Noi vogliamo venire fuori anche con delle alternative unendo tutte le nostre esperienze perché pensiamo che si debbano includere tutte le persone che sono state escluse dal produrre e riprodurre conoscenza perché la conoscenza è stata loro rubata e poi venduta e loro, in ogni caso, non hanno mai avuto accesso ad essa. Questo approccio più egalitario alla produzione, riproduzione ed allocazione della conoscenza e’ un principio fondamentale per una democrazia perché solo se ogni forma di conoscenza viene valorizzata per la sua unicità possiamo costruire una società basata su ogni individuo.

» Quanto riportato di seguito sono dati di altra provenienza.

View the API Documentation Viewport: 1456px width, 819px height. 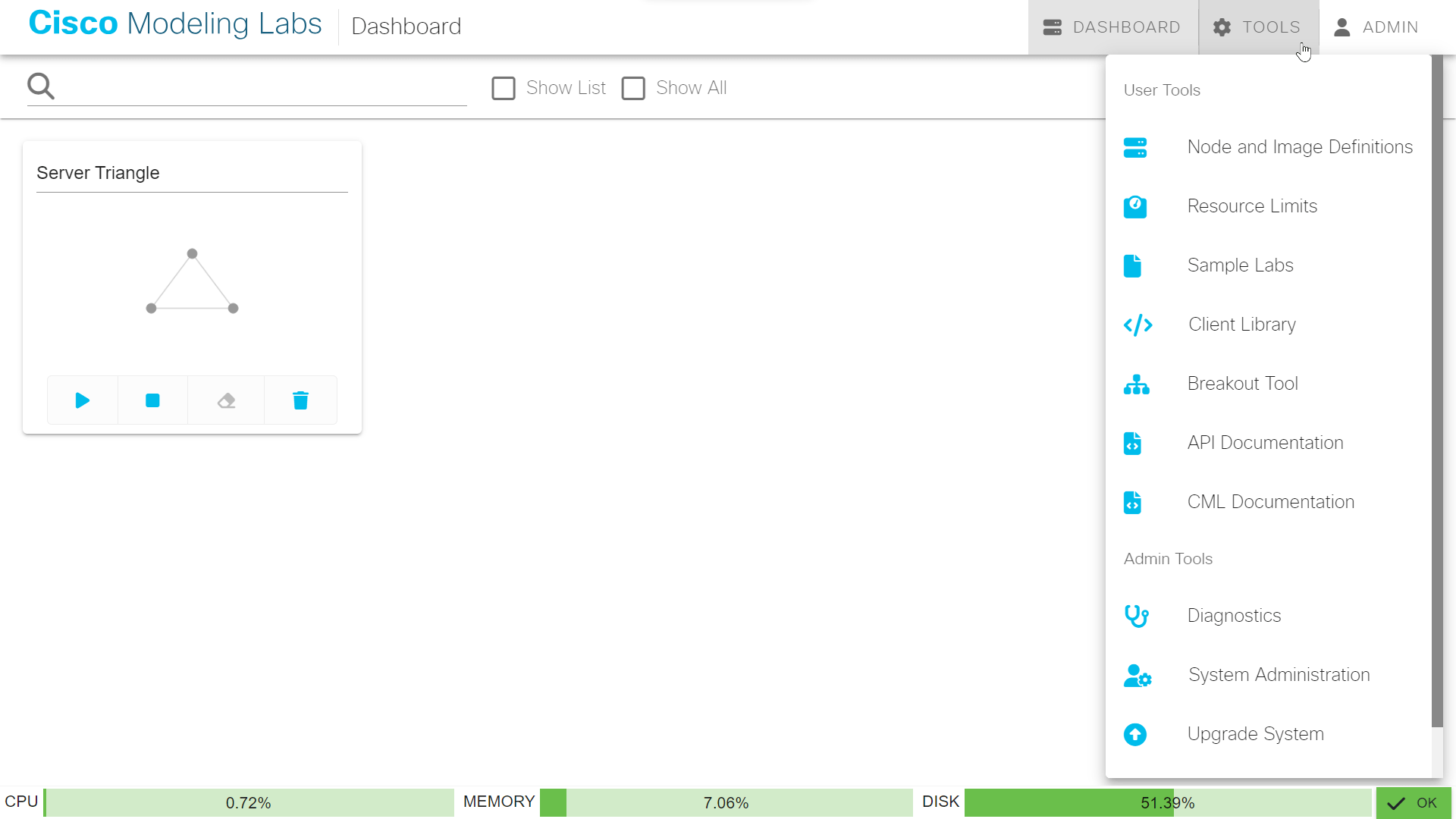[1265, 442]
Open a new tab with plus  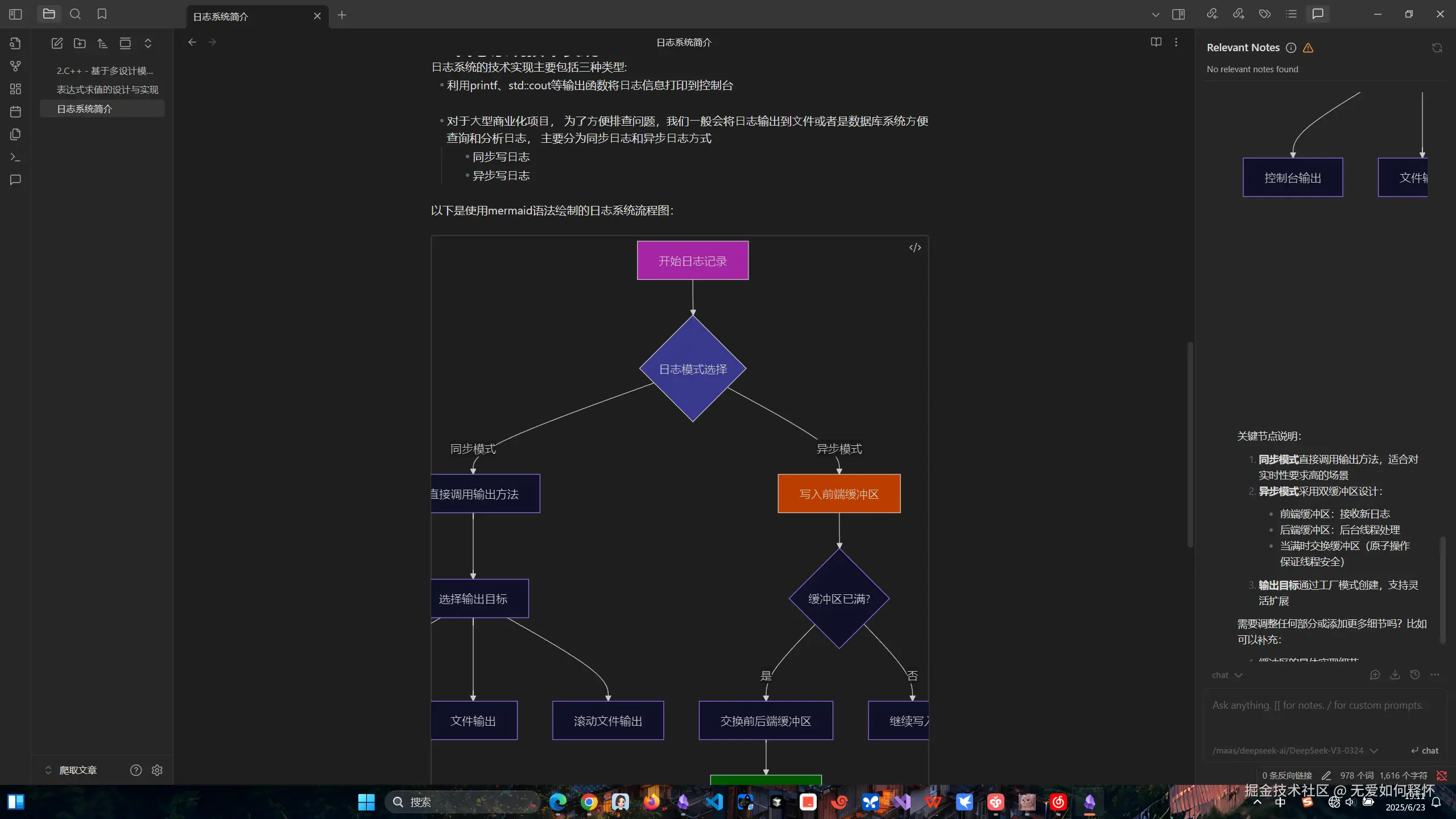pyautogui.click(x=342, y=15)
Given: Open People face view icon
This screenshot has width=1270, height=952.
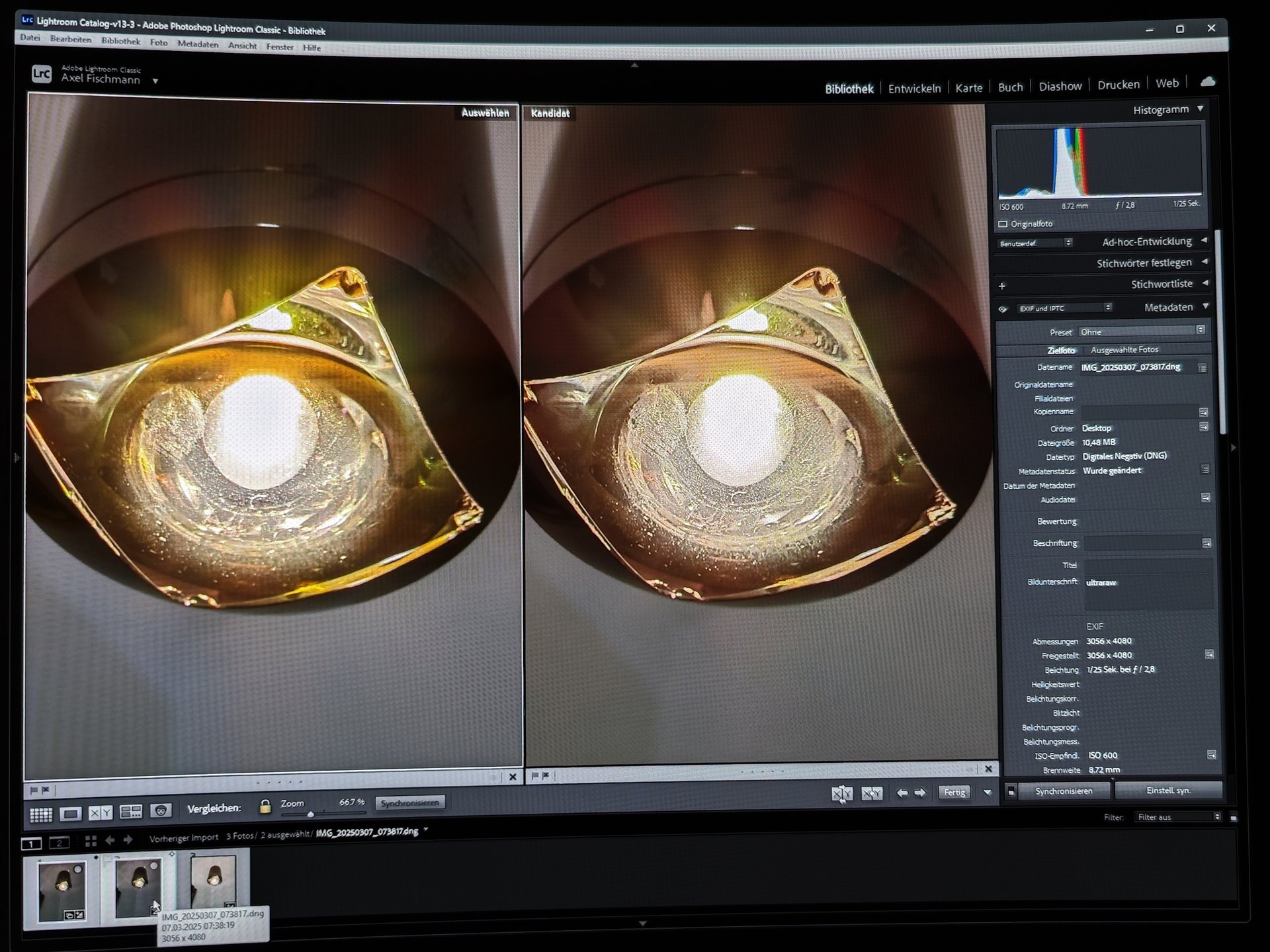Looking at the screenshot, I should tap(161, 810).
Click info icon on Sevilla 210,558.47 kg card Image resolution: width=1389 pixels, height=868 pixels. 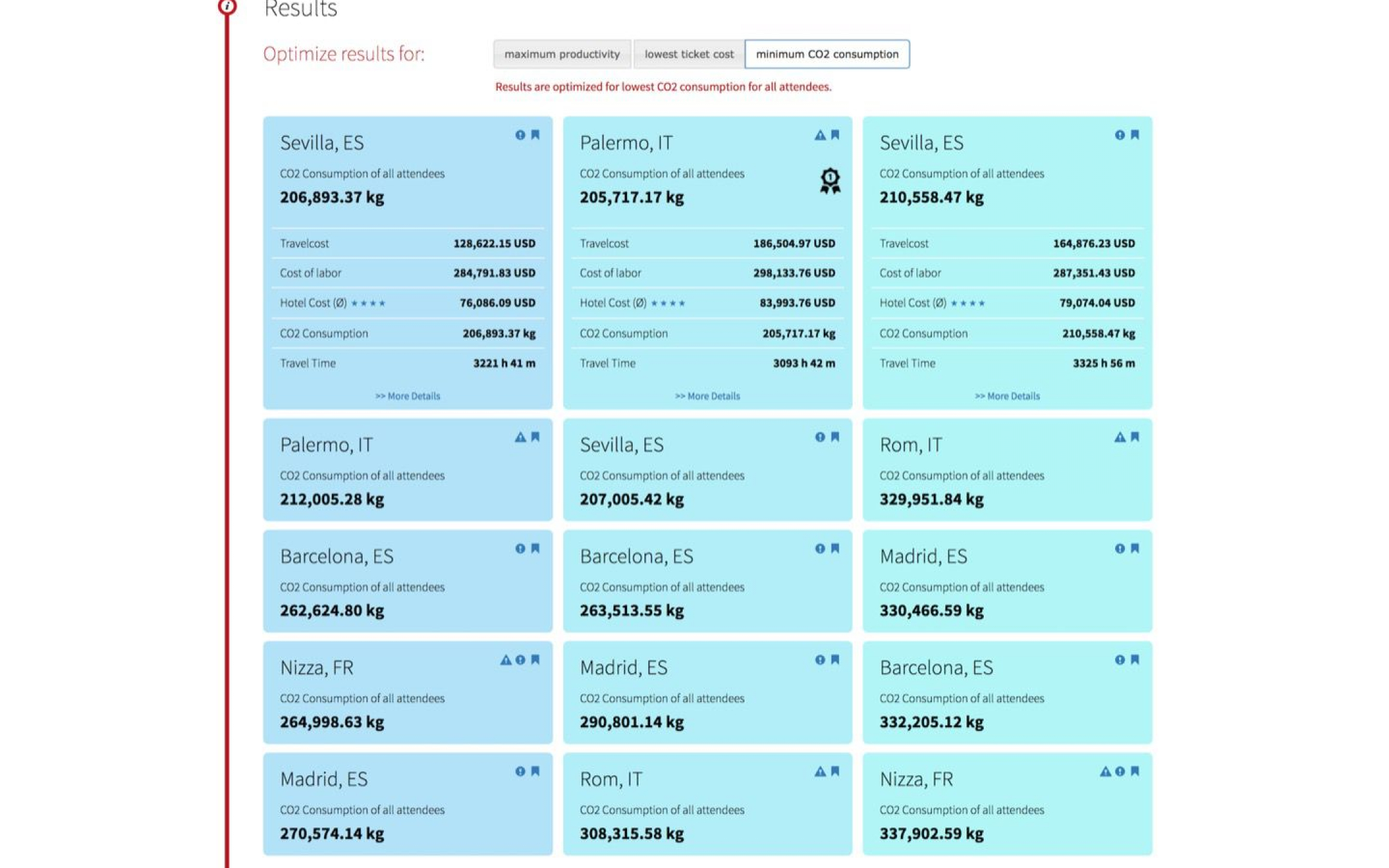pos(1120,134)
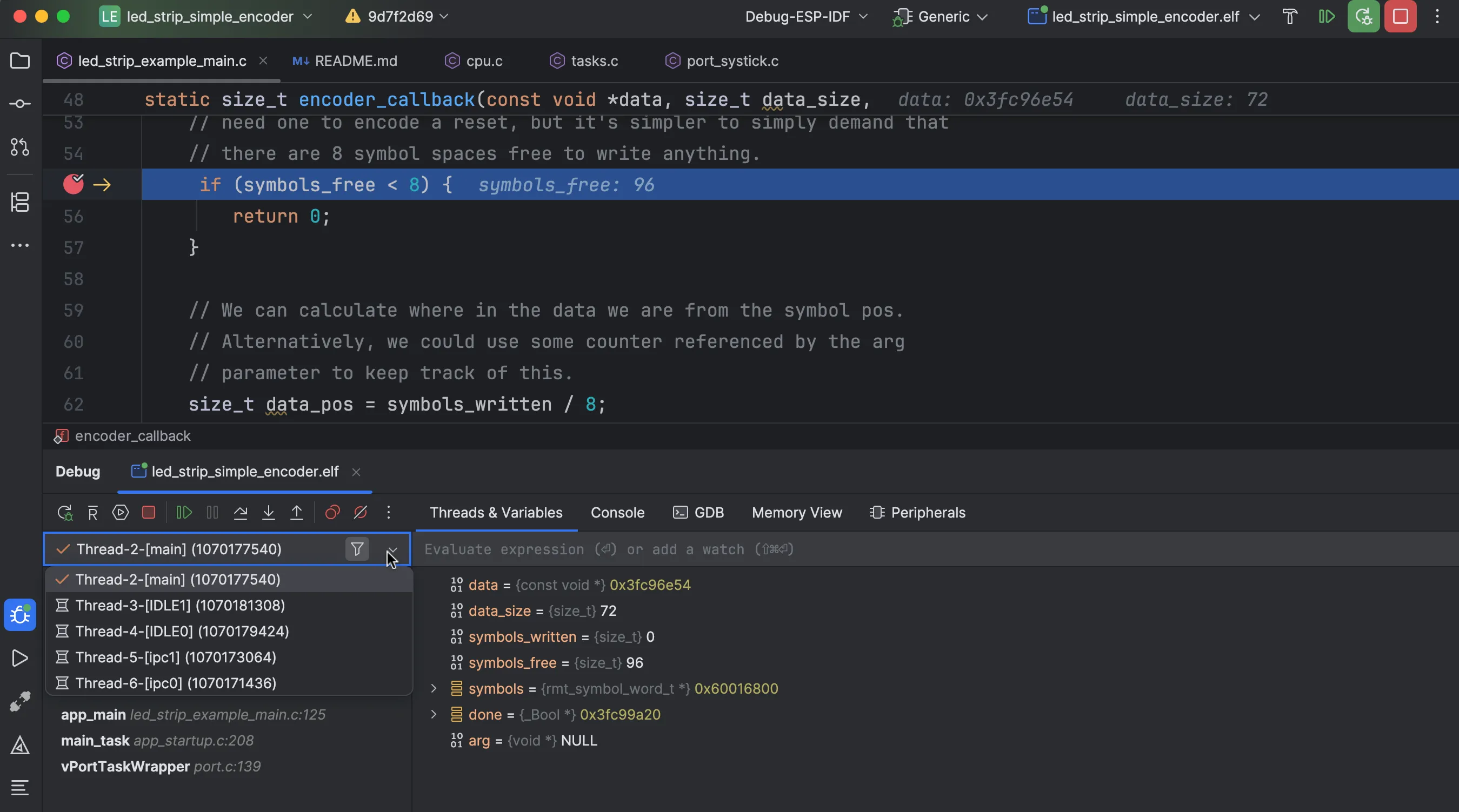Open View Breakpoints icon
1459x812 pixels.
point(332,513)
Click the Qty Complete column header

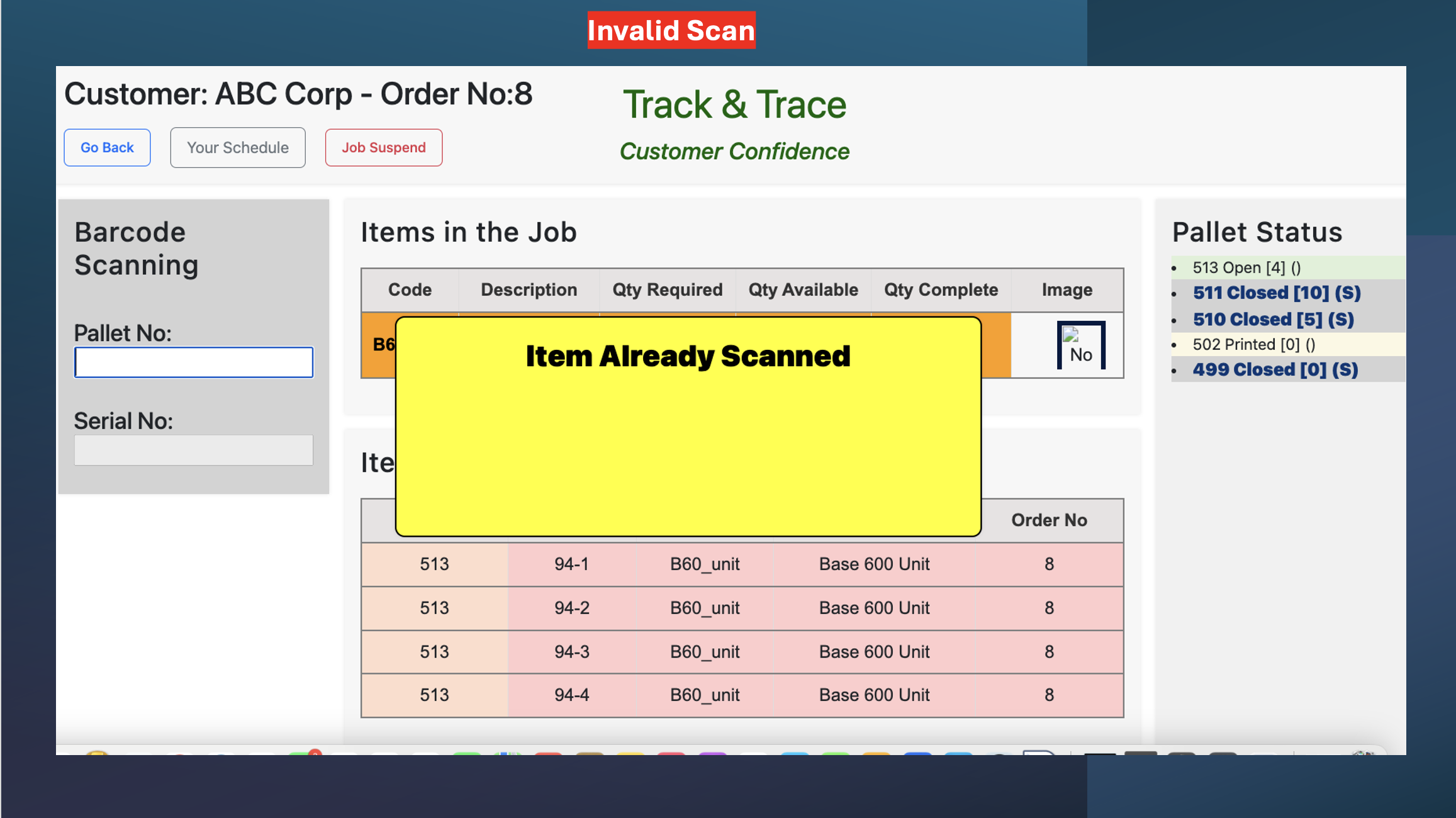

Se l’esperienza, la vita di una persona indigena non è valorizzata allo stesso modo di quella di persone all’interno delle università non possiamo neppure avere un’idea di democrazia perché abbiamo già escluso dalle decisioni le persone che contano. Crediamo che ogni tipo di interazione tra esseri umani debba arrivare nell’Accademia perché vogliamo riappropriarci del mondo. Le accademie non dovrebbero essere luoghi fissi, accessibili solo a persone che hanno i soldi ed il privilegio per andarci. Noi crediamo che ogni giardino e parco, ogni angolo di strada, ogni stanza, ogni casa possano essere un luogo per auto-educarci, generare conoscenza ed utilizzarla per creare una nuova società.
di Dilar Dirik**, Roma 12 marzo 2016, tratto da Umanità Nova
**Dilar Dirik è ricercatrice al Dipartimento di Sociologia presso l’Università di Cambridge. Laureata in Storia e Scienze Politiche, seconda laurea in Filosofia, ha scritto una tesi in Studi Internazionali in cui ha confrontato il sistema dello stato-nazione e del confederalismo democratico, dal punto di vista della liberazione delle donne, con uno sguardo alle diverse linee politiche in tutto il Kurdistan e monitorando la rivoluzione in Rojava.
*Norma Santi, nata a Roma nel 1967 e laureata all’Accademia di Belle Arti Lorenzo da Viterbo in pittura, lavora a progetti, seminari e ateliers artistici in scuole di ogni ordine e grado in Italia e all’Estero. La sua ricerca attraversa la realtà, artiere di segni interni ed esterni, immagini e conflitto.